Set exercise.
Please copy the entries from the line with "The width and height of the screenshot is (1034, 474)." to the line with "Action: (x=1244, y=269)", character for character.

— Start of Supplied records —

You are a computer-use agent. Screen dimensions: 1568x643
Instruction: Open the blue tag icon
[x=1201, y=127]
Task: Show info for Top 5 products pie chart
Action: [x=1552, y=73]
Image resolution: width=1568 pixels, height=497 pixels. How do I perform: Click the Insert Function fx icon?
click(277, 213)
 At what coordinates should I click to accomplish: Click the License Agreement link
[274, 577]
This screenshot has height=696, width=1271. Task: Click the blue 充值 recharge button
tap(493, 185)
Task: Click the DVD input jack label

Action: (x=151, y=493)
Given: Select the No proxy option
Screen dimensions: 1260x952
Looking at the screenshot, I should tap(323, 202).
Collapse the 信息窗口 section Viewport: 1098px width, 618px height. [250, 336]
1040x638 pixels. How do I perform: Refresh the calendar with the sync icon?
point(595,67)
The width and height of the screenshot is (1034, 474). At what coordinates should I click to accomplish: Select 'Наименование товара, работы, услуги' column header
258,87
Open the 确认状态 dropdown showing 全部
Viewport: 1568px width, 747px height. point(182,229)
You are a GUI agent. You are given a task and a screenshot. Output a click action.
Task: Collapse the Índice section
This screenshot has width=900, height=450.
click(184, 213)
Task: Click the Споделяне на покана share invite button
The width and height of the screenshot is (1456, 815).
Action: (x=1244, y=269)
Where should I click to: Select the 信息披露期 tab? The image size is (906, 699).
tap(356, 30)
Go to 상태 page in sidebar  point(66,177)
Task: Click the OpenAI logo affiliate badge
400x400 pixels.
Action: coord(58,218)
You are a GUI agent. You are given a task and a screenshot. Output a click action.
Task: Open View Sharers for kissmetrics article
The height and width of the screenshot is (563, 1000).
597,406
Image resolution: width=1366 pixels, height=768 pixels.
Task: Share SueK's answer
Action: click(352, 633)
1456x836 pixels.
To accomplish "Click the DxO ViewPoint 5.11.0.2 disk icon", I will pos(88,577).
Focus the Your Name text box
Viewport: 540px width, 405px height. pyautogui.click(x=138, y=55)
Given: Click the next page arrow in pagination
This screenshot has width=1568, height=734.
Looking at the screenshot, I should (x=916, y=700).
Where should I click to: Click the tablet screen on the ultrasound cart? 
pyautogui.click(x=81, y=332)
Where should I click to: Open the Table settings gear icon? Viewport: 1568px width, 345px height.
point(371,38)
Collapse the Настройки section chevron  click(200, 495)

— End of Supplied records —

Answer to this exercise.
The width and height of the screenshot is (1034, 474). At what coordinates should I click to accomplish: Select 'Наименование товара, работы, услуги' column header
258,87
Open the 确认状态 dropdown showing 全部
Viewport: 1568px width, 747px height. point(182,229)
You are a GUI agent. You are given a task and a screenshot. Output a click action.
Task: Collapse the Índice section
This screenshot has width=900, height=450.
click(184, 213)
Task: Click the Споделяне на покана share invite button
The width and height of the screenshot is (1456, 815).
Action: (x=1244, y=269)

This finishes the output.